In August 2016, an accounting standards update was issued that clarifies how entities classify certain cash receipts and cash payments on the statement of cash flows. The guidance is effective for us in first quarter 2018 and will be applied retrospectively with early adoption permitted. We are evaluating the provisions of this accounting standards update and assessing the impact, if any, it may have on our consolidated cash flow statement presentation.

Recently Adopted

In April 2015, an accounting standards update was issued that requires debt issuance costs to be presented in the balance sheet as a direct reduction from the associated debt liability. This standard was effective for the reporting period beginning on January 1, 2016 with early adoption permitted. As of December 31, 2015, we adopted this standard retrospectively and have accounted for the debt issuance costs as a reduction of the associated debt liability. This adoption only affected our consolidated balance sheets and did not have an impact on our consolidated results of operations or cash flows.

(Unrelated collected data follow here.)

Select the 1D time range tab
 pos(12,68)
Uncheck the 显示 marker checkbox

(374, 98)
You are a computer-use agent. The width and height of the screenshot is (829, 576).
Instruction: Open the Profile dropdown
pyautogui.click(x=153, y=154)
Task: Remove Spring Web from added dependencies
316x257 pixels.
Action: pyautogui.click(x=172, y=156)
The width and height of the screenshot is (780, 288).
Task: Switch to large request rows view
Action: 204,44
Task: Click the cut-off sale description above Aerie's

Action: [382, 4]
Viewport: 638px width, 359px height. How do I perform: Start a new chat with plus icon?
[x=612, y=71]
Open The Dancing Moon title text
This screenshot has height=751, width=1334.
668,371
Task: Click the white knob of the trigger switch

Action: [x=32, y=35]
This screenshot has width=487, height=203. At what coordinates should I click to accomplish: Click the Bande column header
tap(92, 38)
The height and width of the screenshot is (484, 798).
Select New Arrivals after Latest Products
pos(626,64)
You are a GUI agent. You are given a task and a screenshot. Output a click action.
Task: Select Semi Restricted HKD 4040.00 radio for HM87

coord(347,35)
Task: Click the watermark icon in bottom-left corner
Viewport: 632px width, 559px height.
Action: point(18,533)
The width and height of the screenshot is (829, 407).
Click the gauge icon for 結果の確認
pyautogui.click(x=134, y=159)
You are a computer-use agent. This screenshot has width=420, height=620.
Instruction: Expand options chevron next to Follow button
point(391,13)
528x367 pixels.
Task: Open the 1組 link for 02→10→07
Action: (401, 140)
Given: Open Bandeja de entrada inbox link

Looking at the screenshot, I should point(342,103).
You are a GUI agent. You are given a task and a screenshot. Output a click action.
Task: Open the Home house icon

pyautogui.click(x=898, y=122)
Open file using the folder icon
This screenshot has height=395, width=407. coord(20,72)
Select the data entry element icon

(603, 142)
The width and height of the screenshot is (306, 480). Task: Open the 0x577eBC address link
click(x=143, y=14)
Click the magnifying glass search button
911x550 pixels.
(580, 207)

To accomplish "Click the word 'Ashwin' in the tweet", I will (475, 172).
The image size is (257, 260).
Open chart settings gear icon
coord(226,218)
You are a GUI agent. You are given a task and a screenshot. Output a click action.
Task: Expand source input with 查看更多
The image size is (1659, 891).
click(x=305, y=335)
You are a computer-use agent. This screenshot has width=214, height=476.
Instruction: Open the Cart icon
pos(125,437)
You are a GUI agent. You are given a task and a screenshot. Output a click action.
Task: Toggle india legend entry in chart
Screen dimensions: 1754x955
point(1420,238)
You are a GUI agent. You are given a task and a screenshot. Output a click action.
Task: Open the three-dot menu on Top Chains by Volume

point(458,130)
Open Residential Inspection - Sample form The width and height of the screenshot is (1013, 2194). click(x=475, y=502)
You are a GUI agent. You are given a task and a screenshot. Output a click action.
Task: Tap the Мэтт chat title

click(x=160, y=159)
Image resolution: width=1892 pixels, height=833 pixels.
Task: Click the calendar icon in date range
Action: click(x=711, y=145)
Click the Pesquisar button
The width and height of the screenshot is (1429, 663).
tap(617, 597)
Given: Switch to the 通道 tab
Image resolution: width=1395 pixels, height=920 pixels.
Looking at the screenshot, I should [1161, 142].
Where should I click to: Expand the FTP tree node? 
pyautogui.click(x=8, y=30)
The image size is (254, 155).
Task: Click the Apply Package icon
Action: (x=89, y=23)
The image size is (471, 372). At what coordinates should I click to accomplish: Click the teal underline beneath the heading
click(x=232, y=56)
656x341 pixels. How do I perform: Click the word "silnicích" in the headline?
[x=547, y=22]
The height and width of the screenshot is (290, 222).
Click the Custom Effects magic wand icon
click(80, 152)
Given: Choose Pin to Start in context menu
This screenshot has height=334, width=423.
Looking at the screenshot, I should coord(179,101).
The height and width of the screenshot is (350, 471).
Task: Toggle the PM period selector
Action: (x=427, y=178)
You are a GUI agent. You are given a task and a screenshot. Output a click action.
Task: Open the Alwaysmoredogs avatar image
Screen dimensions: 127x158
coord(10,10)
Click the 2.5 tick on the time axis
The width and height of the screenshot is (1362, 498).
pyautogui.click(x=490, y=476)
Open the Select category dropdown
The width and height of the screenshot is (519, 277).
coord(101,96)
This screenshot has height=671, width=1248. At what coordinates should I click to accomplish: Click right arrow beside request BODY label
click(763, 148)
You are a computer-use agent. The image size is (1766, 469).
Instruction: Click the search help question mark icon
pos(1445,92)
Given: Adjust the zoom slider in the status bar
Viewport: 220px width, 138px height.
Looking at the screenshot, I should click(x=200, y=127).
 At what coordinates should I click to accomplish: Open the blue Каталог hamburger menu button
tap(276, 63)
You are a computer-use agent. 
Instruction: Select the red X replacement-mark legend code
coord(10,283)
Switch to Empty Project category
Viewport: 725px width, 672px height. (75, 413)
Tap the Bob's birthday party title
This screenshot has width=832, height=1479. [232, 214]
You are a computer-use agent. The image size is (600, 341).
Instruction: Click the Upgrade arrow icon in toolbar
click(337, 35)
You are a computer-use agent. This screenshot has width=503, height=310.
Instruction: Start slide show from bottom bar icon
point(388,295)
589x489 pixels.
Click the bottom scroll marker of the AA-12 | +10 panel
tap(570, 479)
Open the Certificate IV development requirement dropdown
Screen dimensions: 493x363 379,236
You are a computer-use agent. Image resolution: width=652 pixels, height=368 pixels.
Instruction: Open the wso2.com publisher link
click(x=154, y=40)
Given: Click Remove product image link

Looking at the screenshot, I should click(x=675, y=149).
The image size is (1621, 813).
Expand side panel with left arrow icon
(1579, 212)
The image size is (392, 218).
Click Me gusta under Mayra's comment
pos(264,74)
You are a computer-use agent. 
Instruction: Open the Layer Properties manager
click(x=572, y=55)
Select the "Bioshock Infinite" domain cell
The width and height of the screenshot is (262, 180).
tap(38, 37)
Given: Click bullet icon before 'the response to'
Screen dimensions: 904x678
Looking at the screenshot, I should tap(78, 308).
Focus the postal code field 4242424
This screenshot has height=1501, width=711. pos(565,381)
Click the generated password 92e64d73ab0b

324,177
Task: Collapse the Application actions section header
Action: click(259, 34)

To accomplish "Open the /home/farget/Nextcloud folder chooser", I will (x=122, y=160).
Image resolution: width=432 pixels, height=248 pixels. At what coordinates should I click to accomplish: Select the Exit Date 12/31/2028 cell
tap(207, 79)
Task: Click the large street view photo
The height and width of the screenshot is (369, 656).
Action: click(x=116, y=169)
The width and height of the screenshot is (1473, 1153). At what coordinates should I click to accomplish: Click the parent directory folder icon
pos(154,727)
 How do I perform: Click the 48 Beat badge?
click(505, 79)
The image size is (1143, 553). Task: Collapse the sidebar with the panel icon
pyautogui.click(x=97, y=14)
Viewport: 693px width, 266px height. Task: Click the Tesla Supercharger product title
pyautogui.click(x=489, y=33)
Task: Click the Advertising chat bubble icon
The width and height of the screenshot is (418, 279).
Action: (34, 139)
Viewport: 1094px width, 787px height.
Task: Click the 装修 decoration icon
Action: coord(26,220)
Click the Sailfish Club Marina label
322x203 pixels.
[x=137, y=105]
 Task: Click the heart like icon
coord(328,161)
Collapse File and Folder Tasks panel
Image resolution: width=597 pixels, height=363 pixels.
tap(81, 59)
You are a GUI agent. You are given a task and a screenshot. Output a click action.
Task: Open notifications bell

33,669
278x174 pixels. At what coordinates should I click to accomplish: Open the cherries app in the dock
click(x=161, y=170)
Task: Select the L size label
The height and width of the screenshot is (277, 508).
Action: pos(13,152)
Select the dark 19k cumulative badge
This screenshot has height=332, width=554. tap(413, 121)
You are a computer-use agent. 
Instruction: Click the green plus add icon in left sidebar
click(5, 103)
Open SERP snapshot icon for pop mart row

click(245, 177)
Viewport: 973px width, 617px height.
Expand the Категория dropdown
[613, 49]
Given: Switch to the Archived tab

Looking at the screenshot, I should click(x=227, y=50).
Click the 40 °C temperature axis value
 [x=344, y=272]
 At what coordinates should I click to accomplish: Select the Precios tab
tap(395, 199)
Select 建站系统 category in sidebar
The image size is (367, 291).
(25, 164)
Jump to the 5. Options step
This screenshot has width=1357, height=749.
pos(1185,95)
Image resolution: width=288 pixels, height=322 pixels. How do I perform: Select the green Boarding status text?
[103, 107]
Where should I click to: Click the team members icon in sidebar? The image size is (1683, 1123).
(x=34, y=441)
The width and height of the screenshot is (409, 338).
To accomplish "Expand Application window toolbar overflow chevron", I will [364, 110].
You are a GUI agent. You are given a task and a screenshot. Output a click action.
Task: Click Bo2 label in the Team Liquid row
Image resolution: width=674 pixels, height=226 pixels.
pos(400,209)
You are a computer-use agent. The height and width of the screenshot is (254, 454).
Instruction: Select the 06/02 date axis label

In November 2015, an accounting standards update was issued which requires entities to classify all deferred tax assets and liabilities as noncurrent on the balance sheet instead of separating deferred taxes into current and noncurrent amounts. This standard is effective for the reporting period beginning January 1, 2017 with early adoption permitted. As of December 31, 2015, we adopted this standard retrospectively and reclassified our current deferred tax assets and liabilities into non-current deferred tax assets and liabilities. This adoption only affected our consolidated balance sheets and did not have an impact on our consolidated results of operations or cash flows.

(4) ACQUISITIONS AND DISPOSITIONS

Memorial Merger

On September 16, 2016, Range Resources Corporation completed its merger with Memorial (the “Memorial Merger,”) which was accomplished through the merger of Medina Merger Sub, Inc., a Delaware corporation and a direct, wholly-owned subsidiary of Range, with and into Memorial, with Memorial surviving as a wholly-owned subsidiary of Range. The results of Memorial’s operations since the effective time of the merger are included in our consolidated statement of operations. The merger was effected through the issuance of approximately 77.0 million shares of Range common stock in exchange for all outstanding shares of Memorial using an exchange ratio of 0.375 of a share of Range common stock for each share of Memorial common stock. At the effective time of the merger, Memorial’s liabilities, which are reflected in Range’s consolidated financial statements, included approximately $1.2 billion fair value of outstanding debt. In connection with the Memorial Merger, we have incurred merger-related costs of approximately $36.4 million to date including consulting, investment banking, advisory, legal and other merger-related fees.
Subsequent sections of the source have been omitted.